*** Dataset entries Section Begins ***

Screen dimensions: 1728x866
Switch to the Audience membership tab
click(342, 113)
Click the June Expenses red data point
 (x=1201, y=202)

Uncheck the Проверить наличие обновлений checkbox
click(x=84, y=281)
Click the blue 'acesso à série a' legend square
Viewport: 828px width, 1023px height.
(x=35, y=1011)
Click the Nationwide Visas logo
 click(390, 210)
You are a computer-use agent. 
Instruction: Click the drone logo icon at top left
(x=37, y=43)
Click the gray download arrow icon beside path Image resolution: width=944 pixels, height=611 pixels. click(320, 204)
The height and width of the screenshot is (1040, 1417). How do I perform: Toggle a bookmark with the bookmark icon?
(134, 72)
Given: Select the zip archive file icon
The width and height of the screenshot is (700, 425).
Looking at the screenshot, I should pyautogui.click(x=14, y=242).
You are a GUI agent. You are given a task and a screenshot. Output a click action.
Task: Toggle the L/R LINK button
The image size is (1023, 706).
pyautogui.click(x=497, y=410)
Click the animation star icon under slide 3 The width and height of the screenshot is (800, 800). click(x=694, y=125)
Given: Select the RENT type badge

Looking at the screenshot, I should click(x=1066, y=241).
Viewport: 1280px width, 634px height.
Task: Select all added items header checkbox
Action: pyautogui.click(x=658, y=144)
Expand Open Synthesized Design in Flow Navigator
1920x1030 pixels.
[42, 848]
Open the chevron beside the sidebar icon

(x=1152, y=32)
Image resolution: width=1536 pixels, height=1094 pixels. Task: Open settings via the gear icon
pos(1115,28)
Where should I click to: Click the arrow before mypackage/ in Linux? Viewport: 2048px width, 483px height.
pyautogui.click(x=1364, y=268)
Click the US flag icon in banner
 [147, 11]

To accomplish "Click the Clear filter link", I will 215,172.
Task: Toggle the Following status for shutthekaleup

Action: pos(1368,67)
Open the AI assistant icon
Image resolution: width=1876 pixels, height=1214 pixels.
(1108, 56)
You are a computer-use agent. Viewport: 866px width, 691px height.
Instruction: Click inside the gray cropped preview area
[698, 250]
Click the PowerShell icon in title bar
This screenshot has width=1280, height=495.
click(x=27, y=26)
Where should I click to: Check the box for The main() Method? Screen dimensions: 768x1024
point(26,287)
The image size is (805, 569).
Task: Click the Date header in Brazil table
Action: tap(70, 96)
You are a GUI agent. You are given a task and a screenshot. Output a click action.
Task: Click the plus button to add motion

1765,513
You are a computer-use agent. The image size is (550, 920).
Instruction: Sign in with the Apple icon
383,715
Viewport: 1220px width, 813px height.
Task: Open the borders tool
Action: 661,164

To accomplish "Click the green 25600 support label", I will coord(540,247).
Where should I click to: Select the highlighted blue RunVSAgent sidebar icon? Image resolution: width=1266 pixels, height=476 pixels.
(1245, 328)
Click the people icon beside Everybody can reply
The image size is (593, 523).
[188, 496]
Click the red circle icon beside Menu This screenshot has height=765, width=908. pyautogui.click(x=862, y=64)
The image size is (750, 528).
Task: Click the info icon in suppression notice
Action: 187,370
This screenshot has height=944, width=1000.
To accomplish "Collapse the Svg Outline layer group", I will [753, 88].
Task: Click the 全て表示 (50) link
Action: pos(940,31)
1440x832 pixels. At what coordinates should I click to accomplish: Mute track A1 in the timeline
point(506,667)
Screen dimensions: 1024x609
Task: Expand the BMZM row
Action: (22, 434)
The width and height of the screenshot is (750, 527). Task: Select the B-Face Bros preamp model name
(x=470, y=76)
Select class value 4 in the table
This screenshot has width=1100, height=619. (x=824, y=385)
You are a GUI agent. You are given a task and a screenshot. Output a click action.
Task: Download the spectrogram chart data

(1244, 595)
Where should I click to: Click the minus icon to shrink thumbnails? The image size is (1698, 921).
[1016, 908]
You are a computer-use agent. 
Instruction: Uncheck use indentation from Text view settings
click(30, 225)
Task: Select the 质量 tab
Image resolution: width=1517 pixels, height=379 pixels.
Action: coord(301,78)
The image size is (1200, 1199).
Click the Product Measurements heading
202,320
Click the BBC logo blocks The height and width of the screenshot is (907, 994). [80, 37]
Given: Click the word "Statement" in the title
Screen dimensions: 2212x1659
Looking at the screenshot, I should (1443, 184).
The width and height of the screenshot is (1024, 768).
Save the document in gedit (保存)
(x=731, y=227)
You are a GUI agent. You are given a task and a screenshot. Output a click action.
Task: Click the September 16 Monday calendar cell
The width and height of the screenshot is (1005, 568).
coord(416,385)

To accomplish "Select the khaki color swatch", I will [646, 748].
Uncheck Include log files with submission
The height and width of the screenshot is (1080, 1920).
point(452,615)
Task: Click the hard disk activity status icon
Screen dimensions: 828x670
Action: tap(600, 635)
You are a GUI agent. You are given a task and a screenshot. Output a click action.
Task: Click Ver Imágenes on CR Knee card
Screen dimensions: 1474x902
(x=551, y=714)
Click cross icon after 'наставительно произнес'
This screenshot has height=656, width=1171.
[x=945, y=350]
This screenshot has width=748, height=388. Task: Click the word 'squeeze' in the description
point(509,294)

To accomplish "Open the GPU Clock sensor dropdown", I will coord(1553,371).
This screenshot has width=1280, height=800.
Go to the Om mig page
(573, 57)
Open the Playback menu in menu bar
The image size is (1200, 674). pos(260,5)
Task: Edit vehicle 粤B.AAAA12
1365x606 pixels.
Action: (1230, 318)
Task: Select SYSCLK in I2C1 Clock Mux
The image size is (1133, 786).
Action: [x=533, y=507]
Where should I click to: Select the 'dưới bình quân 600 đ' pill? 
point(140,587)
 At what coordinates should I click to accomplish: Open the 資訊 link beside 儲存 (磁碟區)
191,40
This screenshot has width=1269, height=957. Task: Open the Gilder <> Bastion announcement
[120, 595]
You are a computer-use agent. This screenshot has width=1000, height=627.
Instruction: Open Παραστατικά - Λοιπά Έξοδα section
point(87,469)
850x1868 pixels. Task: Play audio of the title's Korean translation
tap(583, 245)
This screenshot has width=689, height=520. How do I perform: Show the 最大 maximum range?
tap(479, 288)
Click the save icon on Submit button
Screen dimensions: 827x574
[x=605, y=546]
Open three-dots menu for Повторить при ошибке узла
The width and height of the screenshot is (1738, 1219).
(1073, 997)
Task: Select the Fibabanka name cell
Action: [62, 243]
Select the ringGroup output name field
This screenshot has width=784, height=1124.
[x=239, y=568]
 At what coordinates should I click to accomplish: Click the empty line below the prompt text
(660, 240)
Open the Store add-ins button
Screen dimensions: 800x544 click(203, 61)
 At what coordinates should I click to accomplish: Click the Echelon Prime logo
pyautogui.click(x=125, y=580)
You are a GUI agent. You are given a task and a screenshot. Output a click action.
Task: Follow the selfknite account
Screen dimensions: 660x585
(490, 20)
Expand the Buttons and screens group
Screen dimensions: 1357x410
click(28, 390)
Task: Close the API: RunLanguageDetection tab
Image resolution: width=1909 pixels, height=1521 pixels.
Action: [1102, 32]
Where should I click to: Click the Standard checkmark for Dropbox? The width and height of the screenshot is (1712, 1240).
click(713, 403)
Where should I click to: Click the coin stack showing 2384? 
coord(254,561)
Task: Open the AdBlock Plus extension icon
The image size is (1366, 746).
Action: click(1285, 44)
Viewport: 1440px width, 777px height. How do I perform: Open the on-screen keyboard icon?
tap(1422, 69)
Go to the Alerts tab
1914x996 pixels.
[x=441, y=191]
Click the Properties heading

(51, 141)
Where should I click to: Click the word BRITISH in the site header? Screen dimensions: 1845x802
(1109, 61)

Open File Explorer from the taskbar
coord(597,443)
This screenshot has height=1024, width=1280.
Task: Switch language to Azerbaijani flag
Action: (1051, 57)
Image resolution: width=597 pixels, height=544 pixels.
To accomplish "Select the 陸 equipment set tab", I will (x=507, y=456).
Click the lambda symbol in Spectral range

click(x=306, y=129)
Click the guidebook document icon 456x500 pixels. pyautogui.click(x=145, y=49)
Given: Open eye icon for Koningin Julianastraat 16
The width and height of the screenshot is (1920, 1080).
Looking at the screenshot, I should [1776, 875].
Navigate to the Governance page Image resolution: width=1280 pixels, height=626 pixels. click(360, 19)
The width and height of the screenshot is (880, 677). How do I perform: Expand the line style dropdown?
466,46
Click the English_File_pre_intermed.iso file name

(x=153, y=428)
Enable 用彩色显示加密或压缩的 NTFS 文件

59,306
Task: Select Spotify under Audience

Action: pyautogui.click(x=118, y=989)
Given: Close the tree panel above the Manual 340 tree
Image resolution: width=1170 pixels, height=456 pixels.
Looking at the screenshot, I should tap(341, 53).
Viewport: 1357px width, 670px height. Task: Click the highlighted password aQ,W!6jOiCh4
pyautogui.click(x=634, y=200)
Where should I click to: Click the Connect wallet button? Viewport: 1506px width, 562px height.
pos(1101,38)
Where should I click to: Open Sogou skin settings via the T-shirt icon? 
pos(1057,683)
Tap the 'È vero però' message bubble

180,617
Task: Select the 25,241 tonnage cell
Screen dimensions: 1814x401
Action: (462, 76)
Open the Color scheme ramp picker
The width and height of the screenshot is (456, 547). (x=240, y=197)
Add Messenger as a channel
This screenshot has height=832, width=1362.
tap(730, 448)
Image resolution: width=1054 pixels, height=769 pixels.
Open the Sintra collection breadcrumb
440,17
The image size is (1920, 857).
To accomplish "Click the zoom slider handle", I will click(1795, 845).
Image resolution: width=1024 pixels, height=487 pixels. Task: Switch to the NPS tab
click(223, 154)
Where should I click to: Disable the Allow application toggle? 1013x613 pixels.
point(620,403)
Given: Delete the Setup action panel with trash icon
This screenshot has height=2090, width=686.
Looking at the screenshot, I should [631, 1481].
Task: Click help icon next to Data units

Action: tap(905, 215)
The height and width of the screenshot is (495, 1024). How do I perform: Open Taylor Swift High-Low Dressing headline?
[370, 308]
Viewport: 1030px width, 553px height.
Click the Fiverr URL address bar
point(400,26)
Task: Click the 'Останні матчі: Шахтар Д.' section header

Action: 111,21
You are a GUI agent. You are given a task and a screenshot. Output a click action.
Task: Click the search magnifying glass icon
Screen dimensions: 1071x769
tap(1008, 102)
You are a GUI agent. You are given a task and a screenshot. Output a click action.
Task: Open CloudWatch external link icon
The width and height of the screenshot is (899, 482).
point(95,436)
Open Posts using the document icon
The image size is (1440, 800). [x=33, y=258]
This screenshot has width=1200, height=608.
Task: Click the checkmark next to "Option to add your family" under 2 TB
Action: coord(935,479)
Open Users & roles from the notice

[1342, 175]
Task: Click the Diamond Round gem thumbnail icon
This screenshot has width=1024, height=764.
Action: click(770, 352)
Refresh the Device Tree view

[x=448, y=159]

*** Dataset entries Section Ends ***

*Exercise prompt*: Before answering, count every line of the data that holds the word "computer"; the reply is that number only.

*Answer to the exercise*: 5